A panel of voting rights advocates expressed serious concerns last week on a range of issues relating to elections in Georgia, including local elections here in Athens.
Jesse Evans, one of the panelists and newly elected chairman of the ACC Board of Elections, expressed doubts about his own agency’s commitment to ensuring a smooth 2020 election season. He cast much of the blame on Director of Elections and Voter Registration Charlotte Sosebee, saying that she has consistently resisted his efforts over several years to expand opportunities for people to vote, such as by adding new polling locations. “All the things I’ve been trying to do since I’ve been on the board have been met with resistance,” he said.
Sosebee was criticized for being unprepared for the high turnout of the 2018 midterm elections, which resulted in long lines at the polls for many voters. Evans said he believes there may be similar problems this year. At the panel discussion at Ciné on Jan. 21, he pointed to technical difficulties with the new voting machines that have yet to be overcome and expressed concerns about several polling locations merged years ago due to school construction that have yet to be separated. He worried this will again cause extremely long lines that might be discouraging to voters.
Going further, Evans said he “doesn’t see any evidence” that Sosebee is doing the work needed to overcome these issues. For example, he said he was concerned Sosebee was not preparing a backup plan in case problems with the new voting machines prevented their use. Other Board of Elections members agreed, and they voted 3-2 at a recent meeting to require that Sosebee use paper ballots in case the electronic ballot marking devices failed.
Sosebee told Flagpole she did in fact support the idea of using paper ballots as a backup. However, since a provision for using paper ballots was already in the state elections code, she felt the recent vote was unnecessary. She also felt that it might be misinterpreted as a preference for paper over the ballot marking devices which are required by state law as “plan A.”
Sosebee said at the Board of Elections’ most recent meeting that she will introduce plans this week to “unmerge” four merged precincts and create four new voting sites, so that all 24 local precincts will each have their own voting location for the May 19 primaries. Current voting sites will remain in effect for the Mar. 24 presidential primary.
Regarding the long lines of the 2018 election, Sosebee said she doesn’t expect them to return in 2020, but that she can’t make any guarantees if voter turnout is higher than normal. “I would love to see lines on Election Day, because that tells me people are voting,” she said.
Similarly to Evans, the other panelists had a dire take on the state of democracy and election integrity in Georgia.
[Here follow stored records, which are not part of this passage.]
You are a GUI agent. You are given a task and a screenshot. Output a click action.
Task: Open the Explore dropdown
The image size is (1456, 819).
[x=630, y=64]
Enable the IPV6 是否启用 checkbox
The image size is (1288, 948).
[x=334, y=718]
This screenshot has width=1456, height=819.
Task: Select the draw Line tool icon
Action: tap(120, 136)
Jeanne Dufort, a member of the Coalition for Good Governance, warned that the rise of electronic voting machines, which she claims are easily hacked, was “creating a national crisis of confidence” in our elections. She referenced an ongoing federal lawsuit in which a computer security expert recently presented evidence that an election server used in the 2018 election in Georgia was hacked by malicious actors.
Christopher Bruce, political director of the ACLU of Georgia, described his efforts in the current state legislative session to end partisan gerrymandering with an independent redistricting commission. He also stated several times that the ACLU would be available to help the ACC Board of Elections through any potential difficulties to help ensure a smooth and secure 2020 election.
The final panelist was Linda Lloyd, executive director of the Economic Justice Coalition. According to Lloyd, her organization has registered over 18,000 voters in the past two decades. This drew applause from the audience—before she bemoaned the voter purges happening at the secretary of state’s office, saying, “the more we put on, the more they take off.”
The event was organized by the Athens chapter of the American Constitution Society and several other local groups. It followed a screening of the documentary Suppressed about voter suppression in Georgia in 2018, when Democratic candidate Stacey Abrams accused now-Gov. Brian Kemp of using his position as secretary of state to purge voter rolls and make it harder for African Americans to vote. A video of the discussion is available on flagpole.com.